PROBLEMS TO SOLVE
1. According to the piece on Zakes Mda, what was the title of the handbook he published in 1993?
2. From the piece on Zakes Mda below, pull out everything from "After examining the" down to "way above reproach.", word for word.

TEXT PROVIDED

*****

After examining the most spectacular instance of the fine line between creativity and cribbing in SA literature, Stephen Gray writes about Zakes Mda.
The recent exposures in the world of South African literature of fakes and phoneys who use others’ work without permission, cashing in on it as if it were their own originally, has shifted towards none other than that cultural icon, Zakes Mda.
He is probably the country’s leading and most successful black producer of fiction, with a reputation one would have thought placed him way above reproach.
Born in the Transkei in 1948, as his following of readers must know, he lived for many years in exile. He first became known as a playwright, with his stint as a pioneer theatre communicator at the National University of Lesotho resulting in a doctorate. This in turn became his quite excellent handbook on how to con audiences into social development, When People Play People, in 1993.
The same period gave rise to his award-winning novel, She Plays with the Darkness, a zestful and likeable work about scam artists. Currently in its fourth printing in South Africa, it has gone into an American edition, translations and so forth, bringing its Johannesburg-based author all tokens of esteem and just rewards. So Mda, who bills himself without a qualm as “the internationally acclaimed playwright, novelist, painter and academic”, moved on and up.
Then in 2000 he produced a novel called The Heart of Redness, now in its eighth impression from the local Oxford University Press, and well distributed elsewhere. Seemingly this was in reply to the challenge made by John Edgar Wideman, the African-American novelist, who had remarked that if South Africans could not produce fiction on their own writer’s gift of a theme—what used to be called “the national suicide of the Xhosas”—they were a lot of moegoes.

*****

INFORMATION SHOWN
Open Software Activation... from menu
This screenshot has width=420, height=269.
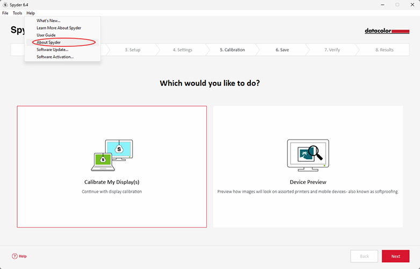[55, 56]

*****

ANSWERS TO THE EXERCISES
1. When People Play People

2.
After examining the most spectacular instance of the fine line between creativity and cribbing in SA literature, Stephen Gray writes about Zakes Mda.
The recent exposures in the world of South African literature of fakes and phoneys who use others’ work without permission, cashing in on it as if it were their own originally, has shifted towards none other than that cultural icon, Zakes Mda.
He is probably the country’s leading and most successful black producer of fiction, with a reputation one would have thought placed him way above reproach.